Suno Sasurjee (Translation: Listen Father-in-law) is an Indian Hindi-language romantic comedy film directed by Vimal Kumar. The film stars Aftab Shivdasani and Ameesha Patel. The film also features Kader Khan, Gulshan Grover and Asrani in supporting roles.

==Synopsis==
Mr. Raj K. Saxena is known for his parsimony. Everything he does and thinks is valued with money, and the ways he can accumulate it. His daughter, Kiran, is the opposite, a spendthrift. Mr. Saxena borrows money from elderly people, assuring them that they will return the loan with a handsome interest rate after about 20 years, knowing fully well that none of them will survive 20 years. Then he meets with the son of one of such lenders, aptly named after him, viz. Raj K. Saxena. Mr. Saxena refuses to repay the amount, swallows the proof, the only evidence, and asks Raj to get out, which he does. Raj is determined to get his money and wants Kiran to fall in love with him.
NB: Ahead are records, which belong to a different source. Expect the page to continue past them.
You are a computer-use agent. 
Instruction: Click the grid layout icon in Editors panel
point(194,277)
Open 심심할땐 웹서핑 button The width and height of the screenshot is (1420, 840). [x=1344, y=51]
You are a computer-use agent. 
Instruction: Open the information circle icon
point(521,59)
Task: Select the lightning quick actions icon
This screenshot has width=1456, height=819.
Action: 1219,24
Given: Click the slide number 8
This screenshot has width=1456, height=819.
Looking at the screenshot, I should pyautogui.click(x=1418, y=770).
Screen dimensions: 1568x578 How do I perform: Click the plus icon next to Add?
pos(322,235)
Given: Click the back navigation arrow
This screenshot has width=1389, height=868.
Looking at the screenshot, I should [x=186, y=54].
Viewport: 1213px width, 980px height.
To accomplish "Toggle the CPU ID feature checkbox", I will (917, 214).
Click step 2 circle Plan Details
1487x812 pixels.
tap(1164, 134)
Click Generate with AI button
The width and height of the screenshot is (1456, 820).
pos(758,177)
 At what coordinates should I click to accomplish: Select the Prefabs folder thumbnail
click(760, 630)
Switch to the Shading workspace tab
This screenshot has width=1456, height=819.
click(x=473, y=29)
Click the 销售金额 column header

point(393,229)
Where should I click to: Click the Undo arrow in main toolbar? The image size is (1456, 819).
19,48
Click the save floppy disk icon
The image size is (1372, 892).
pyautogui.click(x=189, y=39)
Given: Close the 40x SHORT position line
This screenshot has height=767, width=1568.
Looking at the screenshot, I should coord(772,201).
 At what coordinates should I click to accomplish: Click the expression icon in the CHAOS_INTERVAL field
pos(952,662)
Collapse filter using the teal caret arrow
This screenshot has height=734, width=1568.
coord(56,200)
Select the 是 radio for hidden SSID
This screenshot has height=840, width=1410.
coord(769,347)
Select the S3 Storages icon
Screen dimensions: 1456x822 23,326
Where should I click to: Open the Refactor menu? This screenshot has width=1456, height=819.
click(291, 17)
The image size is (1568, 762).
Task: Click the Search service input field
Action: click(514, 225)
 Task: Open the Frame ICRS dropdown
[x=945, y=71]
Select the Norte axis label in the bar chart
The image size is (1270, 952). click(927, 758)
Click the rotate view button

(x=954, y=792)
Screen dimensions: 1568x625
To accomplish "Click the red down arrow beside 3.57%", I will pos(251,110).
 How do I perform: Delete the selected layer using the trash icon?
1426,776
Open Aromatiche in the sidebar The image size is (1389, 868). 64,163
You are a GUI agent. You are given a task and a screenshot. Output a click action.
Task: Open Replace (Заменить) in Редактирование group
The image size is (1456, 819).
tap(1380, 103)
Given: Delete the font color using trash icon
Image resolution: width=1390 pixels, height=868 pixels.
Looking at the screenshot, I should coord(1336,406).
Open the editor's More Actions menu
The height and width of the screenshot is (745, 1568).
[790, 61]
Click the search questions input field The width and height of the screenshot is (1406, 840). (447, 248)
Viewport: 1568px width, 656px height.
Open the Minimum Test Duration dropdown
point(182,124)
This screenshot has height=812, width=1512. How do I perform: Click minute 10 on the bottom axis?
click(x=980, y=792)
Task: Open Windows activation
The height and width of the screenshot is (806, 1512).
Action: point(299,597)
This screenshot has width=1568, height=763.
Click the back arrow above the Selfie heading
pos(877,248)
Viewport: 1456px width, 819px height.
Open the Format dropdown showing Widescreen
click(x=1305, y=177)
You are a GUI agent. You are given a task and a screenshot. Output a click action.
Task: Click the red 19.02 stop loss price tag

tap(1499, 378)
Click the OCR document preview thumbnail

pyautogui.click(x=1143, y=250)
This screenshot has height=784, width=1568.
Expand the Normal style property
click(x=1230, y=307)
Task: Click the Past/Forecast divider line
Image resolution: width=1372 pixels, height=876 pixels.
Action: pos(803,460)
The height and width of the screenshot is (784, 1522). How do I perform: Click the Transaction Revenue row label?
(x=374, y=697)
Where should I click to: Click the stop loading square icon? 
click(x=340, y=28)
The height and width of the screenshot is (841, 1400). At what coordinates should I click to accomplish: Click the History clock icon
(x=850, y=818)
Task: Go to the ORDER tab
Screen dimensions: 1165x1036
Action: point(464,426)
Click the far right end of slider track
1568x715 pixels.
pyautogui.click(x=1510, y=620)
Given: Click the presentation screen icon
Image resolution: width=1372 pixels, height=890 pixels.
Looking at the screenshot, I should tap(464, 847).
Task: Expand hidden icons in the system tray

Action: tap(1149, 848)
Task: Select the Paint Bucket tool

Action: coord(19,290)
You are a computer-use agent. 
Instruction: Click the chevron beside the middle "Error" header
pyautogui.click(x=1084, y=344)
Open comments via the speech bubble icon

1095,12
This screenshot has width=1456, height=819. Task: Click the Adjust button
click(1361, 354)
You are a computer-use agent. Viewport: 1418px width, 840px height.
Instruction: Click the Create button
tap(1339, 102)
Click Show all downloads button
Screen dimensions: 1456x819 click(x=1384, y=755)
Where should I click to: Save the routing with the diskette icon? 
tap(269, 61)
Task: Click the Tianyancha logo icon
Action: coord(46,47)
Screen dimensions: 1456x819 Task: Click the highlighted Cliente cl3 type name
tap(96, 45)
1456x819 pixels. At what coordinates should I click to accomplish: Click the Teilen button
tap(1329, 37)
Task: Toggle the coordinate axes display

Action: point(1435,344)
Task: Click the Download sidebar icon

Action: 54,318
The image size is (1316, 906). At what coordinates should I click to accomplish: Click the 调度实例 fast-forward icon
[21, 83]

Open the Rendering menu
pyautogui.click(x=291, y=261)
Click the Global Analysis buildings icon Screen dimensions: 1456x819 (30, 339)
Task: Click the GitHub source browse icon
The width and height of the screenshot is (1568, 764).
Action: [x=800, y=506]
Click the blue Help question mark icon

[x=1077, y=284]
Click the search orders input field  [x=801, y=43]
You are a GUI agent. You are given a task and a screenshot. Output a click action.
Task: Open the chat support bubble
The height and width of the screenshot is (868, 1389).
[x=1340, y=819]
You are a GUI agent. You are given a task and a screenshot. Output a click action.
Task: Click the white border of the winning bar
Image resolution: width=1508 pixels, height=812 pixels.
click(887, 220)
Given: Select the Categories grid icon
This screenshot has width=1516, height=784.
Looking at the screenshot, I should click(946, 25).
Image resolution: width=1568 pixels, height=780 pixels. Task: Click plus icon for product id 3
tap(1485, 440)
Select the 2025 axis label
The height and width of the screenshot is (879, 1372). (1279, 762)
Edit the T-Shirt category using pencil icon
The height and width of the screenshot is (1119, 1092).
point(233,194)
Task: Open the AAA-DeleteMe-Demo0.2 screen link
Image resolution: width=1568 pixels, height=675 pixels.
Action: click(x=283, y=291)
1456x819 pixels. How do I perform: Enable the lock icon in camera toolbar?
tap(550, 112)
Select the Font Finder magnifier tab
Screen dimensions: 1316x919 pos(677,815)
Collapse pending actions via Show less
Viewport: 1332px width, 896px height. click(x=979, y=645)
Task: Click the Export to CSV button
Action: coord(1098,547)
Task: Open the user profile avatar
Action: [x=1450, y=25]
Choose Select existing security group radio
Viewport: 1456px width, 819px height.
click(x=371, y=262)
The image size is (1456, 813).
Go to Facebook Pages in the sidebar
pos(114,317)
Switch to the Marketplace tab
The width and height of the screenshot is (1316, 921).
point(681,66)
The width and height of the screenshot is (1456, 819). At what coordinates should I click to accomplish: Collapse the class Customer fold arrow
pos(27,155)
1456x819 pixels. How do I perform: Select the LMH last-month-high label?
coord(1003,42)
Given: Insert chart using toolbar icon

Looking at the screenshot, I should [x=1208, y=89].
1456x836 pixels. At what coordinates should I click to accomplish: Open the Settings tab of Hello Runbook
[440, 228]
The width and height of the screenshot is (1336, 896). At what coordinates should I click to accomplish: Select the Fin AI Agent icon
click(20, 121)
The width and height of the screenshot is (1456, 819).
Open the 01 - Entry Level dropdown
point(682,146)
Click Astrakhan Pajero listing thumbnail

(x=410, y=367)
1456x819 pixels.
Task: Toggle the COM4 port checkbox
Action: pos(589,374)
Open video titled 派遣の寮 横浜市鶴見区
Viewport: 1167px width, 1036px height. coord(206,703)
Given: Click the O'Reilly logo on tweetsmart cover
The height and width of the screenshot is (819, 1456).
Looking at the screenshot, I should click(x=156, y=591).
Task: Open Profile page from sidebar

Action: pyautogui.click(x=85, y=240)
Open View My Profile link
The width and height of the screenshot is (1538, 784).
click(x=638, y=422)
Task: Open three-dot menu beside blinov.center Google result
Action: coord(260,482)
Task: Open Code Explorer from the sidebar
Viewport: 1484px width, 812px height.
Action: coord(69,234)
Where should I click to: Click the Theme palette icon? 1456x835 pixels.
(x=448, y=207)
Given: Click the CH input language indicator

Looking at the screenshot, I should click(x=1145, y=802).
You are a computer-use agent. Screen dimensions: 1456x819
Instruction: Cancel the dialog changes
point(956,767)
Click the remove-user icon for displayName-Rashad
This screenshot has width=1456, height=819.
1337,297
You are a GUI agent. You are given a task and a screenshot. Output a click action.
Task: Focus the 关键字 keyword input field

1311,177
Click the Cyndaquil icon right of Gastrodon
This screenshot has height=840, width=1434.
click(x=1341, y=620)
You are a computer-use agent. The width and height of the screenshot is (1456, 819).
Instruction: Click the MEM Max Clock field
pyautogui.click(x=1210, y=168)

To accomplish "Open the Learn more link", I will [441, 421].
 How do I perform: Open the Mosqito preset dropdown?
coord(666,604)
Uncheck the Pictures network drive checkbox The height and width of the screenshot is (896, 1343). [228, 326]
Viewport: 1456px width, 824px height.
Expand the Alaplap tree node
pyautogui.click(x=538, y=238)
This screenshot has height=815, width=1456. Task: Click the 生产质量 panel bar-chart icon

Kiran does so and brings him over to introduce him to her shocked and speechless dad. Things change when Raj inherits a large amount of money, ironically left by Mr. Saxena's maternal grandmother, and it is Mr. Saxena who is now anxious to get in the good books of Raj, with hilarious results.

==Cast==
- Aftab Shivdasani as Raj Saxena
- Ameesha Patel as Kiran Saxena
- Gulshan Grover as Shera Aflatoon
- Kader Khan as Raj K. Saxena / Kiran Kumar (Dual Role)
- Asrani as Murli Shergill
- Shakti Kapoor as Pratap Vidyarthi , Kiran's brother in law
- Kiradaas as Danny's Cousin-in-Law
- Kunickaa Sadanand as Mrs Kiran Kumar
- Mushtaq Khan as Principal Parvez
- Achala Sachdev as Mrs Gunkaari
- Tej Sapru as Goga Kapoor, Shera's younger brother

==Soundtrack==

Songs
| No. | Title | Playback | Length |
|---|---|---|---|
| 1. | "Aa Jaa" | Jaspinder Narula |  |
| 2. | "Aap Kaha Rehte Hain (Deleted Song)" | Abhijeet, Alka Yagnik |  |
| 3. | "Jab Dil Dhadakta" | Kumar Sanu, Alka Yagnik |  |
| 4. | "Kardo Kardo Shaadi Sasurjee" | Sonu Nigam, Vinod Rathod, Arshad, Sapna Mukherjee |  |
| 5. | "Mera Dil Chura Ke" | Kumar Sanu, Prabha |  |
| 6. | "Saason Se Saasein" | Babul Supriyo, Hema Sardesai |  |
| 7. | "Tota Mirchi" | Sonu Nigam, Alka Yagnik |  |

==Critical response==
Taran Adarsh of Bollywood Hungama gave the film 1 star out of 5, writing: "On the whole, SUNO SASURJEE is a stale product with dim chances."